Meine Herren, man hat mir das Wort in den Mund gelegt: nur keine innere Krise! Ich habe das alberne Wort dementieren lassen. Es kehrt immer wieder zurück. In Wirklichkeit habe ich natürlich nie etwas derartiges gesagt. (Hört! hört! rechts.) Es gibt Situationen, wo ein Zurückschrecken vor Krisen ein Mangel an Mut, ein Mangel an Pflichtgefühl wäre. (Lebhaftes Bravo rechts und bei den Nationalliberalen.) Wenn Sie wollen, haben Sie die Krisis! (Bravo! rechts.) Parteien können Forderungen annehmen oder ablehnen; denn sie tragen keine Verantwortung. (Oho!) – Sie tragen keine Verantwortung! Die Regierung darf sich nicht vor Wünschen und Interessen einzelner Parteien beugen, wenn ihre höchste Aufgabe, die nationale, in Frage steht. (Bravo! rechts.)
Man hat mir ferner vor einigen Minuten das Gerücht zugetragen, in dieser Frage schöbe ich nicht, sondern ich würde geschoben, ich gäbe nur Direktiven der obersten Stelle nach, der südwestafrikanische Guerillakrieg sei eine Art militärischer Sport. Meine Herren, das ist eine dreiste Unwahrheit. Niemand drängt mich, niemand schiebt mich. Ich brauche gar keine Direktive, um zu erkennen, daß hier nationale Notwendigkeiten vorliegen (lebhafter Beifall rechts), und darnach, lediglich darnach zu verfahren.
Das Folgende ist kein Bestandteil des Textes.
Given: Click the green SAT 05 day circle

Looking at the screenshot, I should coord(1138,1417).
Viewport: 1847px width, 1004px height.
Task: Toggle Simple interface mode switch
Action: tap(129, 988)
Es handelt sich nicht im entferntesten um eine Frage des inneren Regiments, es handelt sich nicht um Gegensätze des parlamentarischen und des persönlichen Willens. Es handelt sich um die vom Reichskanzler nach gewissenhafter Prüfung vertretene Überzeugung der verbündeten Regierungen. Es handelt sich um unsere ganze kolonialpolitische Stellung (sehr richtig! rechts und bei den Nationalliberalen), um mehr als das, um unsere Stellung in der Welt. (Widerspruch bei den Sozialdemokraten.) Glauben Sie, meine Herren, daß so was keine Rückwirkung auf das Ausland hat? (Sehr richtig! rechts.) Was würde es für einen Eindruck machen, im Innern und nach außen, wenn die Regierung in einer solchen Lage, in einer solchen Frage kapitulieren und nicht die Kraft in sich finden sollte, ihre nationale Pflicht zu erfüllen. (Lebhafter Beifall rechts und links.) Wir werden unsere Pflicht tun – im Vertrauen auf das deutsche Volk! (Stürmischer anhaltender Beifall. – Zischen bei den Sozialdemokraten.)
Quelle: Stenographische Berichte über die Verhandlungen des Reichstages, X LP, 218: S. 4379.; abgedruckt in Hans Fenske, Hrsg., Quellen zur deutschen Innenpolitik 1890–1914. Darmstadt, 1991, S. 203–04.